One strategy educators should consider trying is to help kids participate in science competitions. National Geographic featured my classes in the documentary “Science Fair,” which shows how to build enthusiasm for learning through science competitions. Well-run, respected contests, like the Regeneron Science Talent Search and International Science and Engineering Fair, can motivate students and enhance their learning. There are others for a range of ages, too. Preparing for and participating in a science competition enables students to practice key skills, tackle problems they care about and connect with STEM professionals. 

Consider the example of one of my former students, who was skipping school and getting poor grades when he came to me as a sophomore. He liked my class and wanted to enter competitions. We had a heart-to-heart talk, and he agreed to start coming to school every day. Ultimately, he devoted himself to a research project on improvements to window glass that reflects and refracts light to better regulate the temperature of houses, depending on the season. He didn’t take the top prize, but he re-engaged in school and went on to graduate from a top university and become a successful entrepreneur. 

Other students I’ve had the privilege of teaching have been featured in prominent journals, gone on to medical school or Ph.D. programs and are shaping the sciences and industry.

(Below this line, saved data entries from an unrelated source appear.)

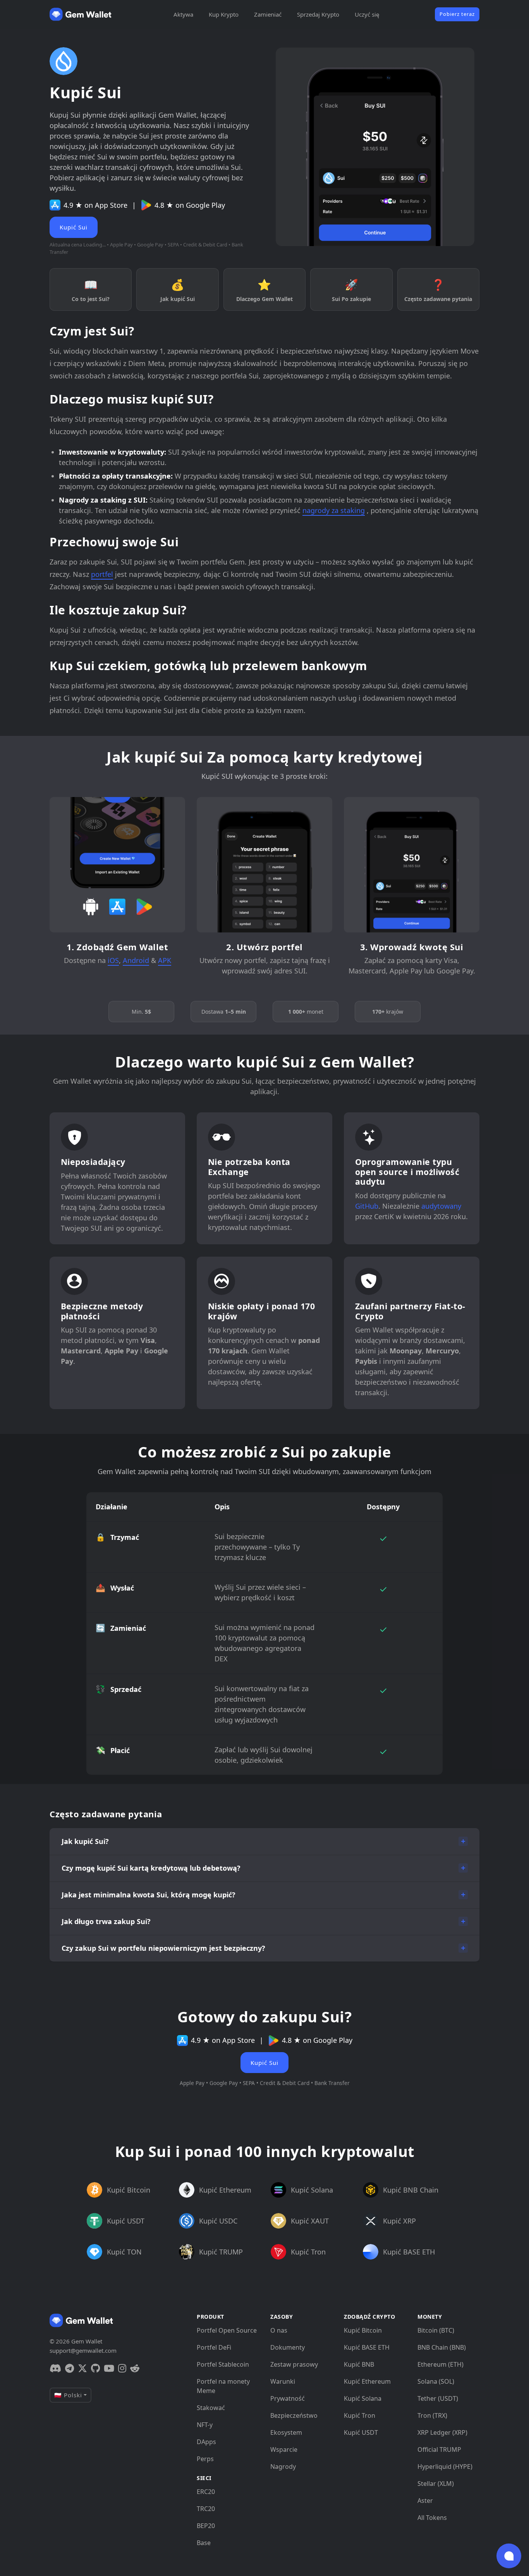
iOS (113, 960)
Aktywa (183, 14)
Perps (205, 2459)
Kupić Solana (362, 2398)
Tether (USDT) (437, 2398)
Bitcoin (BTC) (435, 2330)
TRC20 (206, 2508)
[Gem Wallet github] (95, 2368)
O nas (278, 2330)
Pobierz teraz (457, 13)
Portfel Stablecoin (223, 2364)
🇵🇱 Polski (68, 2395)
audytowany (441, 1206)
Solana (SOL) (435, 2381)
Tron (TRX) (432, 2415)
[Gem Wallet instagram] (122, 2368)
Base (204, 2542)
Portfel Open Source (227, 2330)
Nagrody (283, 2466)
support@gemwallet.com (83, 2350)
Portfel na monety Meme (223, 2386)
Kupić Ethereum (367, 2381)
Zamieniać (268, 14)
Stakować (211, 2407)
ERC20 (206, 2491)
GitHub (366, 1206)
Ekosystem (286, 2432)
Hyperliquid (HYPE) (444, 2466)
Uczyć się (367, 14)
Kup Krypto (224, 14)
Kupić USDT (361, 2432)
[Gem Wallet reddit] (134, 2368)
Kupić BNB (359, 2364)
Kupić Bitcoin (363, 2330)
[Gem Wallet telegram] (69, 2368)
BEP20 (206, 2525)
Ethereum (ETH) (440, 2364)
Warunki (282, 2381)
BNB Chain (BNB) (441, 2347)
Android (136, 960)
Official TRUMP (439, 2449)
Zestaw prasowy (294, 2364)
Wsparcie (283, 2449)
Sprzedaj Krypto (318, 14)
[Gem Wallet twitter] (82, 2368)
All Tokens (432, 2517)
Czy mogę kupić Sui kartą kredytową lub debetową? (151, 1868)
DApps (206, 2441)
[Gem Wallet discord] (55, 2368)
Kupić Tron (359, 2415)
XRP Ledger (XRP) (442, 2432)
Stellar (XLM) (435, 2483)
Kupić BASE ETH (367, 2347)
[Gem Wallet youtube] (109, 2368)
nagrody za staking (333, 510)
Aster (425, 2500)
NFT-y (205, 2424)
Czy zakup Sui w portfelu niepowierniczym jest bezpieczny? (163, 1948)
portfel (102, 574)
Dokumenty (287, 2347)
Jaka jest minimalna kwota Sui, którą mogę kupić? (148, 1894)
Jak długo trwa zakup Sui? (106, 1921)
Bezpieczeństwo (294, 2415)
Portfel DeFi (214, 2347)
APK (164, 960)
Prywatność (287, 2398)
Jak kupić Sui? (85, 1841)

All kids deserve these types of opportunities, and all students should be trained to think and apply what they know toward addressing global problems. 

I wish this kind of teaching and learning were the norm. It is possible, but it will take a collective understanding that every child needs high-quality, rigorous science education from an early age, and that schools need to devote more time and attention to this critical subject. If education leaders, policymakers, and teachers commit to those principles, I have no doubt students will soar — resulting in bright futures and a better world for all.